Outre le stress, les déclencheurs physiques courants incluent l’exposition au froid, à la chaleur, au soleil, à la pression, aux vibrations, à l’eau et au frottement. Certains types de se produisent seulement en tandem avec une allergie alimentaire.

Des infections et des maladies telles que l’hépatite, les maladies rénales chroniques, le lymphome et un certain nombre de maladies (y compris le lupus, la thyroïdite de Hashimoto et l’arthrite rhumatoïde) peuvent également se manifester avec une urticaire aiguë ou chronique.

 

Diagnostic

L’urticaire peut généralement être basé sur un examen de vos antécédents médicaux et de l’aspect caractéristique de l’éruption. Les tests de laboratoire et l’imagerie ne sont généralement pas nécessaires sauf si une cause sous-jacente est suspectée, telle que le cancer.

La gravité d’une éruption peut être classée en fonction d’un outil d’évaluation appelé score d’activité urticaire (UAS). Pour cela, un médecin évalue subjectivement les deux symptômes principaux – les papules et les démangeaisons () – sur une échelle de 0 (faible activité de la maladie) à 3 (activité de la maladie grave). Le score maximum de 6 indique une éruption grave nécessitant un traitement agressif.

Si des tests supplémentaires sont nécessaires, cela peut impliquer l’un des suivants:

  • Test d’allergie peut être recommandé si vous avez eu une réaction hypersensible sévère à la nourriture, à des médicaments ou à une piqûre d’insecte. A ou a sont deux des formes les plus courantes de test d’allergie.
  • Tests de défi physique sont utilisés pour confirmer que vos ruches chroniques sont physiquement induites. Cela implique l’application des stimuli présumés – tels que la glace, la chaleur, les vibrations, la lumière ou des frottements – sur la peau. Des tests d’exercice peuvent également être utilisés.
  • Biopsie cutanée (le prélèvement d’un échantillon de tissu pour une évaluation en laboratoire) n’est vraiment indiqué que si les ruches ne s’améliorent pas et qu’aucune autre cause ne peut être trouvée.

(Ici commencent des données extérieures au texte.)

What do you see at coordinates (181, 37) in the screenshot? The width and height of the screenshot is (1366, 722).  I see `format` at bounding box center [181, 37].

À moins d’une explication inhabituelle pour les blets, une biopsie d’une ruche ne révèle généralement rien d’anormal.

 

Traitement

La plupart des ruches aiguës disparaissent d’elles-mêmes en quelques jours et peuvent ne nécessiter qu’une compresse humide et fraîche pour soulager les démangeaisons et l’enflure.

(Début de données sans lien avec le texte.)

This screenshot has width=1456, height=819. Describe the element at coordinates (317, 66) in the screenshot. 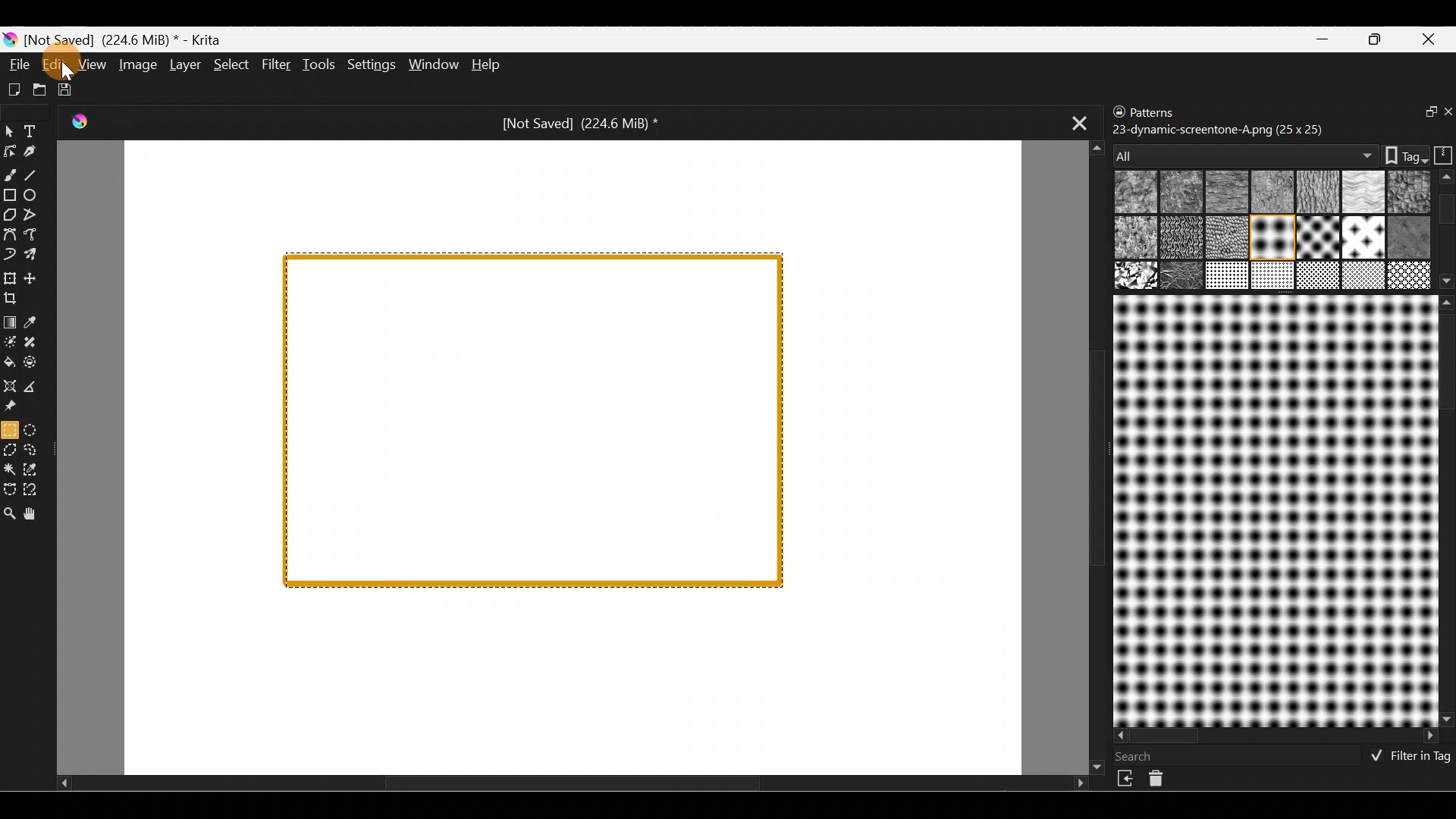

I see `Tools` at that location.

Des antihistaminiques plus puissants peuvent être obtenus sur ordonnance.

Si les antihistaminiques seuls sont capables d’apporter un soulagement, d’autres médicaments peuvent être ajoutés ou remplacés, en particulier si la cause en est non allergique. Parmi eux:

  • Des anti-H2, tels que Pepcid (famotidine), Tagamet (cimétidine) et Zantac (ranitidine) peuvent être utilisés en association avec des antihistaminiques pour réduire le gonflement vasculaire.
  • , par exemple, peut atténuer la réponse immunitaire et réduire rapidement les démangeaisons et le gonflement si les antihistaminiques ne fonctionnent pas.
  • Les modificateurs de leucotriènes comme Accolate (zafirlukast) sont couramment utilisés pour traiter l’asthme mais peuvent également soulager certaines formes d’urticaire chronique idiopathique.
  • La doxépine est un antidépresseur tricyclique qui agit également comme un antihistaminique puissant lorsqu’il est utilisé à faible dose.
  • est un produit injectable efficace dans le traitement des formes chroniques d’urticaire n’ayant pas répondu aux autres traitements.

Un mot de Verywell

Bien que les ruches puissent être disgracieuses et inconfortables, elles ne sont généralement pas sérieuses. Cependant, s’ils commencent à nuire à votre qualité de vie, demandez à votre médecin de vous orienter vers une personne pouvant effectuer des tests pour en déterminer la cause. Si un déclencheur d’allergie est trouvé, une série de peut être donnée pour vous désensibiliser progressivement à son effet.

Dans de rares cas, des ruches peuvent se développer dans le cadre d’une allergie potentiellement mortelle . Si vos ruches sont accompagnées de gonflement du visage, de difficultés respiratoires, de battements de cœur rapides, de vomissements et / ou de confusion, appelez le 911 ou demandez à quelqu’un de vous précipiter à la salle d’urgence la plus proche. Si elle n’est pas traitée, l’anaphylaxie peut entraîner un choc, un coma, une insuffisance cardiaque ou respiratoire et la mort.